Zechariah asked the angel, "How can I be sure of this? I am an old man and my wife is well along in years."

The angel answered, "I am Gabriel. I stand in the presence of God, and I have been sent to speak to you and to tell you this good news. And now you will be silent and not able to speak until the day this happens, because you did not believe my words, which will come true at their proper time.


These verses take place right after Zechariah, who had been praying for a son for years, was told by the angel Gabriel that his wife would soon be pregnant with the son he'd been praying for. Much like Abraham's situation in Genesis, that shouldn't have been possible. Both husband and wife were well beyond childbearing years, so it was doubly impossible for them to have kids. Not only were they infertile, but their time was up, reproductively speaking. God is a God of miracles, though, and that fact is surprisingly difficult for us to grasp.

I've been praying for years to get some money for taking a sabbatical, maybe even enough to be financially independent for awhile.
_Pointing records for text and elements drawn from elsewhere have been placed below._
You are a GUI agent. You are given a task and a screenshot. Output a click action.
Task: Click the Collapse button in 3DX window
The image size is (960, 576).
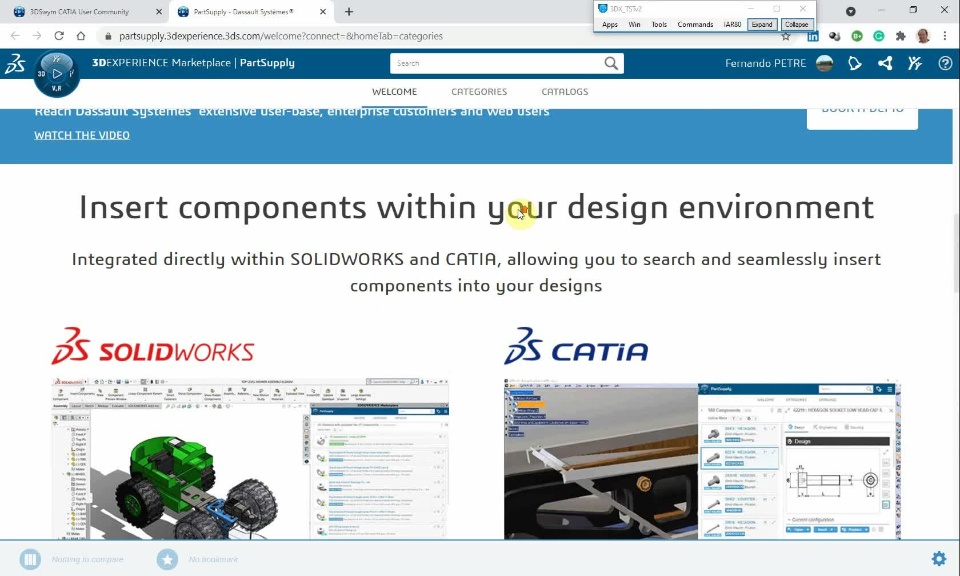[797, 24]
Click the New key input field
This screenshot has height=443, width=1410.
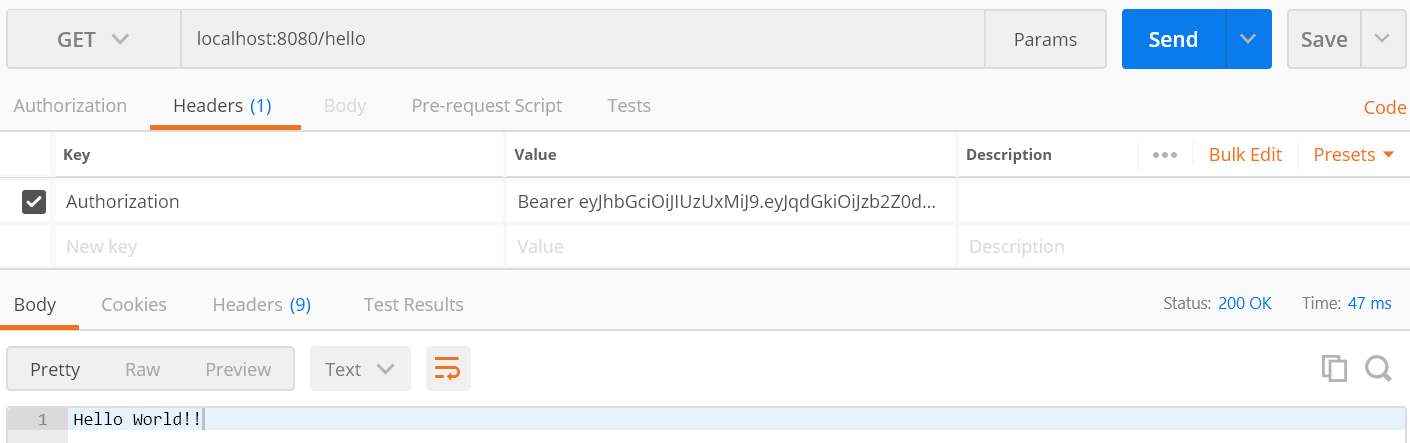tap(280, 247)
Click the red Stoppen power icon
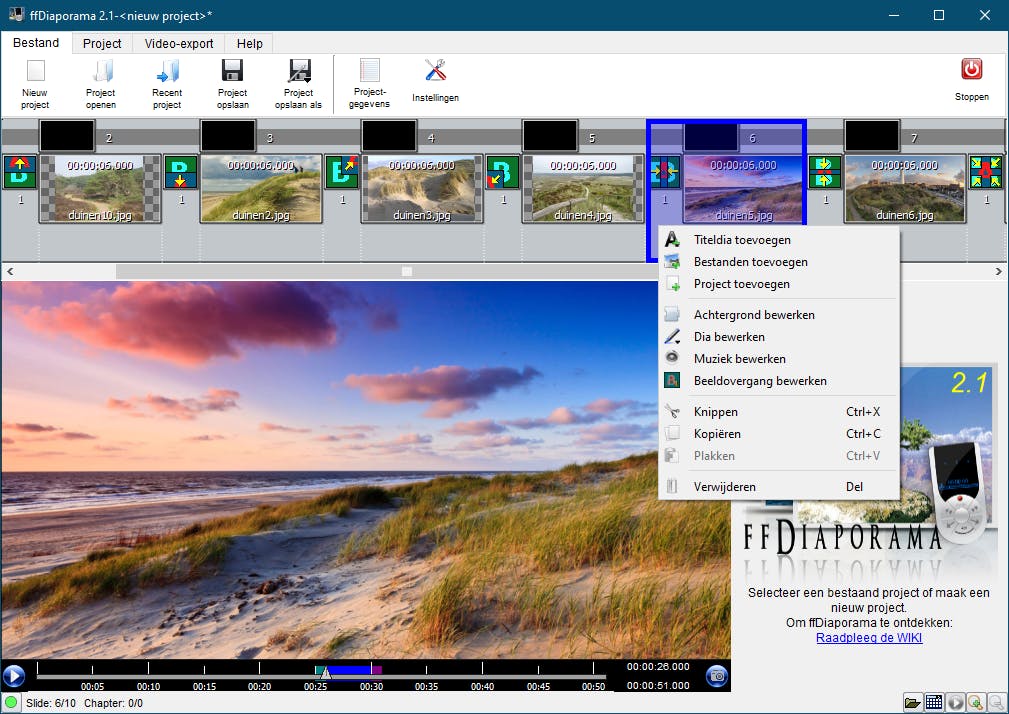Viewport: 1009px width, 714px height. pyautogui.click(x=971, y=70)
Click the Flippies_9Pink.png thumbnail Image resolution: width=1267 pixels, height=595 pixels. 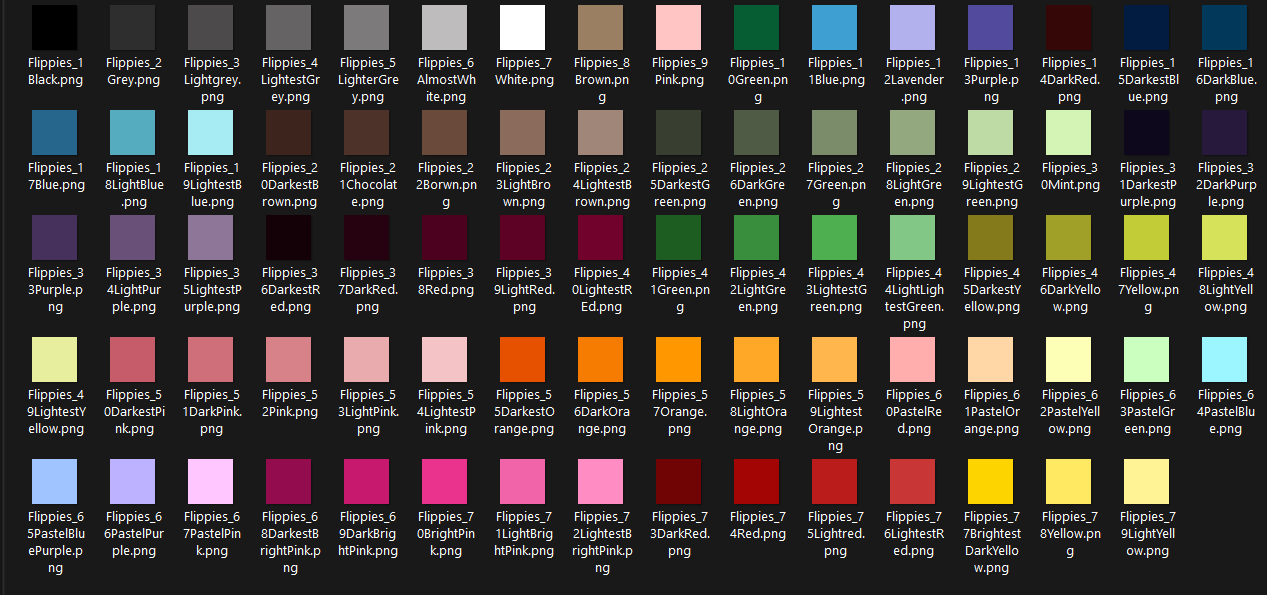(x=679, y=27)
There are a lot of things I'd like to do with my life that don't fit within the American two-week window for office absences. Yesterday, I had a revelation, as if God was asking me, "What if someone handed you, right now, a briefcase containing over four months' salary, on the condition that you quit your job and do those things?" My first thought was "There's no way. What if I don't get my job back after those four months are up? I don't even know how much health insurance is, or what I'd do with my house, and so on." Even though I've been praying for ages for this, I am not anywhere near ready if the call came. That's pretty messed up.

So Zechariah and I have something in common in the two thousand year gap between our lives. We believe God can answer our prayers, but not enough to have a game plan for when he does. It's like asking your best friend to throw you a baseball, and when he does, you turn your head to talk to the person next to you. When you get clocked in the head with a baseball, it's going to be your fault. Zechariah couldn't speak for at least nine months, because he got clocked with God's baseball. Do you want that to happen to you?
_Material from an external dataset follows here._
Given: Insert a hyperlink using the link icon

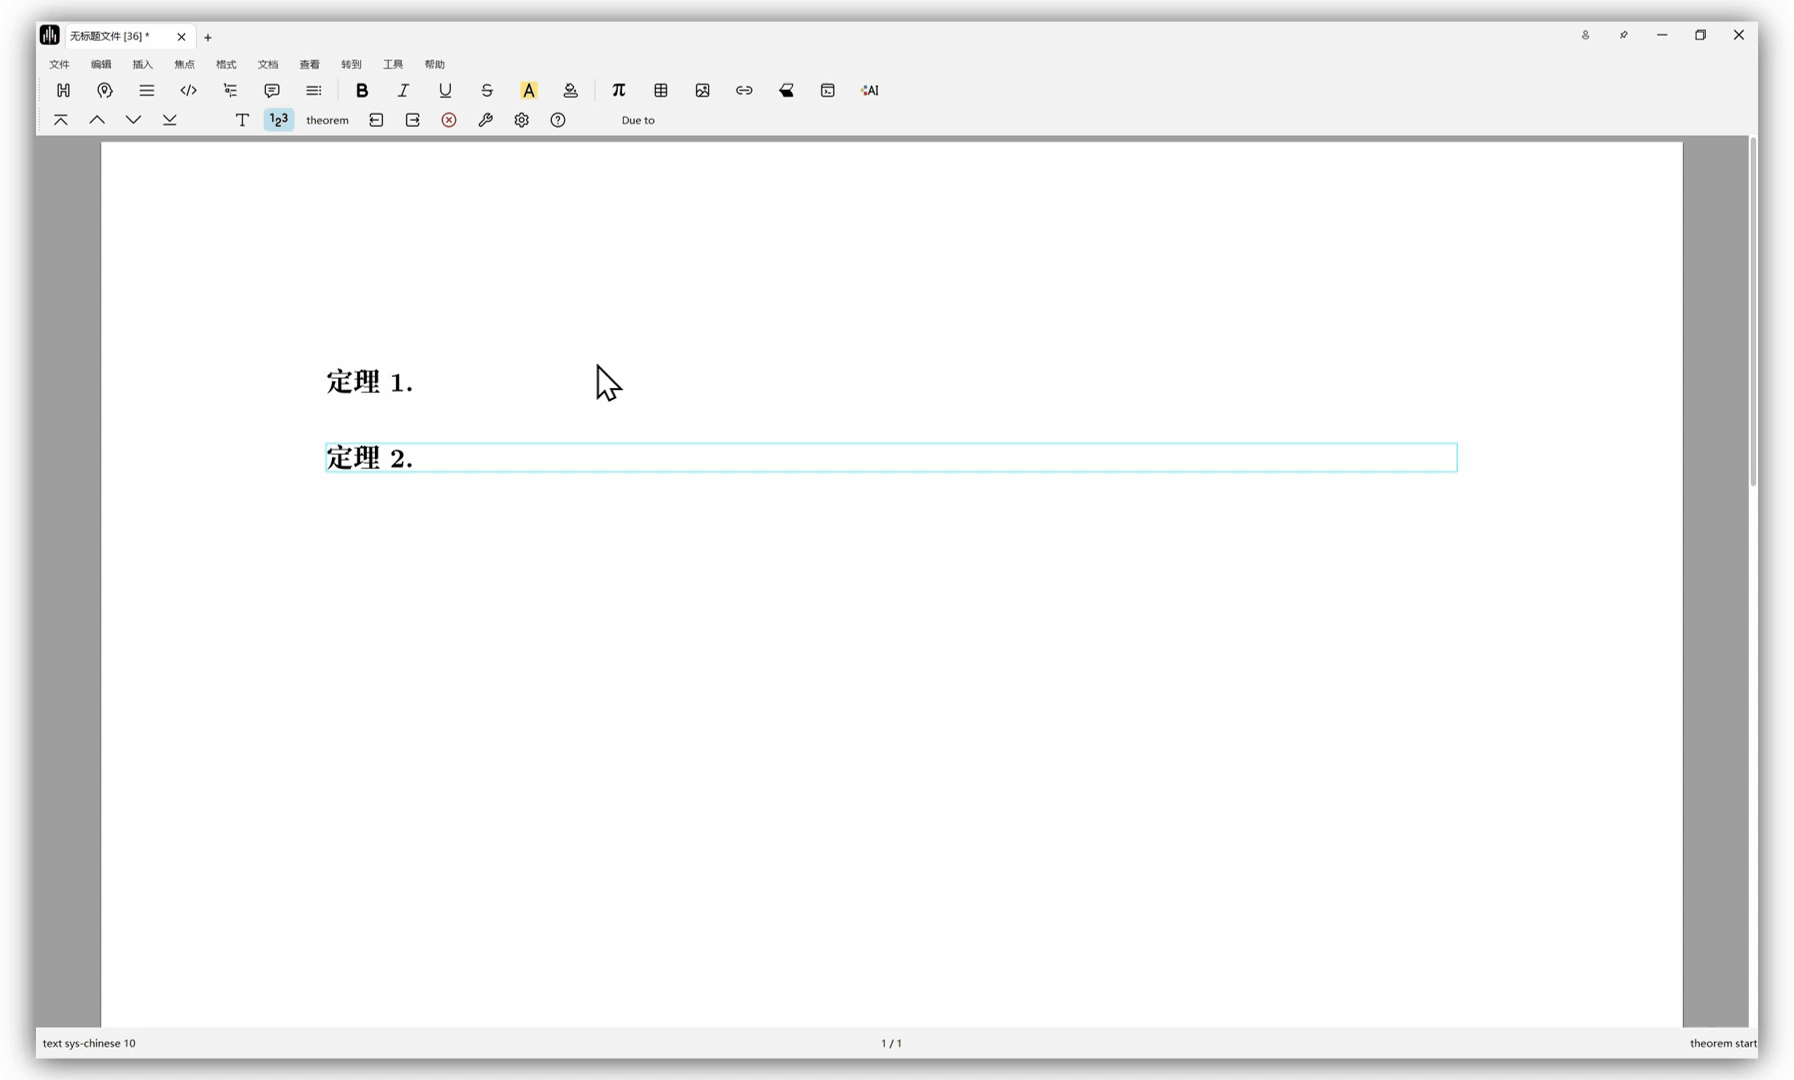Looking at the screenshot, I should click(744, 90).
Lets say, for the sake of argument, that you're called to be a missionary to Spain. You've done the easy stuff, like learning some Spanish and developing a taste for Goya products, but what if someone walked up to you tomorrow and handed you an envelope with plane tickets and ten thousand dollars, telling you to pack up and go start your ministry. Could you do it? Would you be ready if your call came due tomorrow?
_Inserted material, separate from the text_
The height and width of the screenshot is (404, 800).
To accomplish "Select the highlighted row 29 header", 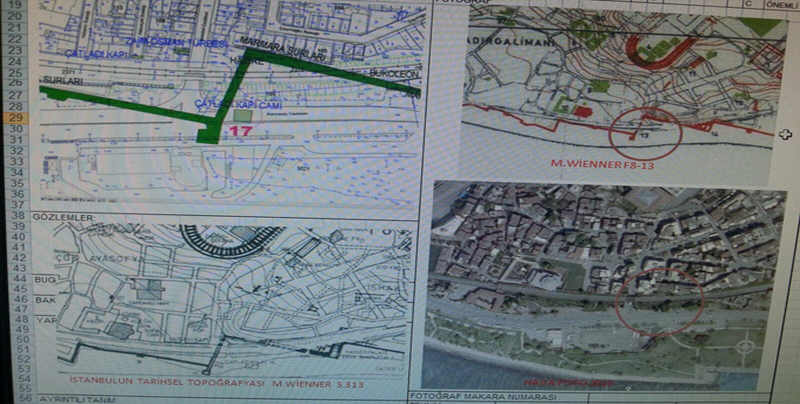I will [17, 118].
We make plenty of plans for bad things. We buy insurance. We wear helmets and seat belts. We put money aside for emergencies. We lock our doors at night. Most of us don't plan for success, though. What if those things you're praying for got delivered to you? If you're praying for a husband or wife, is your life ready for that? If you're praying for kids, are you ready to be a parent? If you're praying for a scholarship, are you ready for school? What if you actually were completely healed, and you lost your benefits and had to go out searching for a job? What if you did get a promotion? If you ask for a million dollars, do you know what you'd spend it on? I have no idea, and yet I pray for stuff like that all of the time.

God will answer our prayers, and sometimes that's the scariest thing in the world. How stupid must we be, though, to be surprised by something we've been asking our biggest fan, the most powerful being in the universe, to help us get? When you order pizza, do you call the cops when you hear a knock on the door? Sometimes God wants us to have what we want to have.

The most spiritual farmer in the world believes that God will send rain during a drought. He tells all of his friends that God has rain coming, and sings songs about it. He does everything but plant seeds. The unspiritual farmer tells nobody anything, except maybe that he doubts God will get him out of this drought, but he figures he might as well plant seeds just in case. Which one do you think will get the blessing when rain comes? The smart but skeptical farmer who has a plan in case his faith pays off, or the idiot farmer who knows all of the right things to think and say, but not what to do?

I'm kind of shocked to admit that part of me hopes that the man with the briefcase full of cash never arrives. I'm not ready to receive the visitor I call for almost every day. Lets plan to be ready for what we ask for, or for what we're told is coming. I don't want to be caught speechless like Zechariah.